Wednesday, January 28, 2015

Surprised by Hope, by N. T. Wright

Chapter Three

1.  Wright begins with the famous encounter between Ludwig Wittgenstein and Karl Popper.  Various accounts emerged describing the details of their encounter.  How does this event and the subsequent recollections of it allow us to better grasp the complexities of piecing together the actual events surrounding Jesus’ resurrection?

2.  As Wright puts it, “What should we believe about Jesus’s resurrection, and why?”  How do you respond?
                                                                
3.  Next, Wright provides a masterful description of the historical context of Jewish theology as it pertains to their belief in resurrection.  What was unique about it at the time?  How did it differ from other comparative beliefs of that broader culture?

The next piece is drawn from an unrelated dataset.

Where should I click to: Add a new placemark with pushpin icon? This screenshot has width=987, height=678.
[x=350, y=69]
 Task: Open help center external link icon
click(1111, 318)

4.  “In terms of the discussion in the previous chapter, the early Christians hold firmly to a two-step belief about the future: first, death and whatever lies immediately beyond; second, a new bodily existence in a newly remade world. There is nothing remotely like this in paganism. This belief is as Jewish as you can get. But within this Jewish belief, early Christians made seven modifications…” This is highly significant because what people believe about life beyond death tends to be very conservative. Faced with bereavement, people lurch back to the safety of what they heard or learned before. But the early Christians all articulate a belief that is in these seven ways quite new, and the historian has to ask, why?   Here’s a summary of each for review & discussion:

1. The first of these modifications is that within early Christianity there is virtually no spectrum of belief about life beyond death.

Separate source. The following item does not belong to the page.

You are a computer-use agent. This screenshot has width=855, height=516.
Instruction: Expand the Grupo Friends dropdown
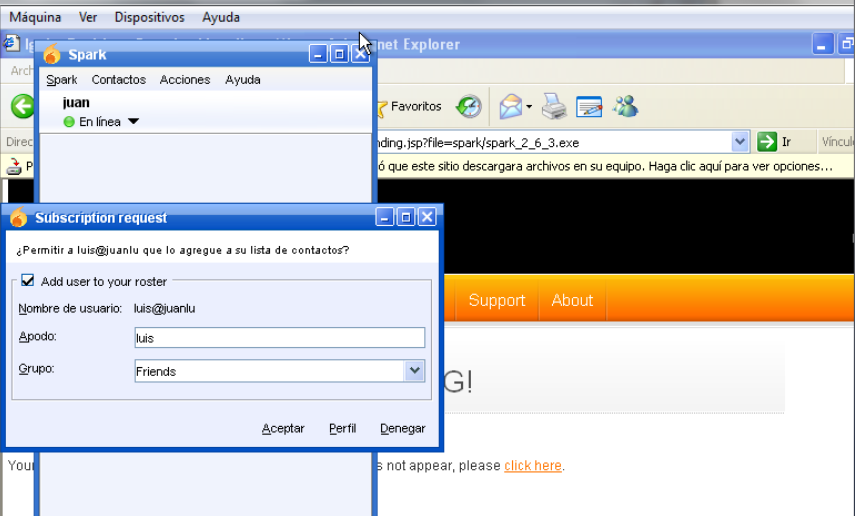coord(415,371)
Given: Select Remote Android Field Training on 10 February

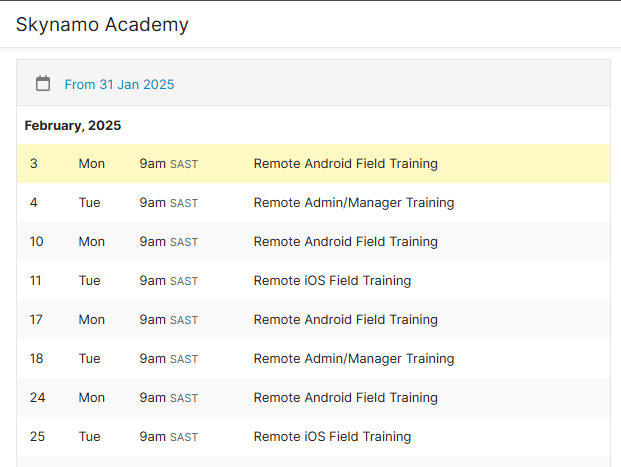Looking at the screenshot, I should 345,242.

2. In second-Temple Judaism, resurrection is important but not that important. But in early Christianity resurrection moved from the circumference to the center. You can’t imagine Paul’s thought without it.
These first two mutations have to do with the new position that resurrection assumed within early Christianity, as opposed to the place it held within its native
Judaism.” 

3.In Judaism it is almost always left quite vague as to what sort of a body the resurrected will possess. But from the start within early Christianity it was built in as part of the belief in resurrection that the new body, though it will certainly be a body in the sense of a physical object occupying space and time, will be a transformed body, a body whose material, created from the old material, will have new properties. There has been a dramatic sharpening up of what resurrection itself actually entailed.

4. The fourth surprising mutation evidenced by the early Christian resurrection belief is that the resurrection, as an event, has split into two. Resurrection, we must never cease to remind ourselves, did not mean going to heaven or escaping death or having a glorious and noble postmortem existence but rather coming to bodily life again after bodily death.

5. Because the early Christians believed that resurrection had begun with Jesus and would be
 completed in the great final resurrection on the last day, they believed that God had called them to work with him, in the power of the Spirit, to implement the achievement of Jesus and thereby to anticipate the final resurrection, in personal and political life, in mission and holiness.

6. The sixth remarkable mutation within the Jewish belief is the quite different metaphorical use of resurrection. This, then, is the sixth modification of the Jewish belief: resurrection, while still being embraced as literal language about a future embodied existence, has shed its powerful earlier meaning as a metaphor for the renewal of ethnic Israel and has acquired a new one, about the renewal of human beings in general.

7. The seventh and last mutation of the Jewish resurrection belief was its association with messiahship. Nobody in Judaism had expected the Messiah to die, and therefore naturally nobody had imagined the Messiah rising from the dead. This leads to a remarkable modification not just of resurrection belief but of messianic belief itself.

“Why did the early Christians modify the Jewish resurrection language in these seven ways, and do it with such consistency?”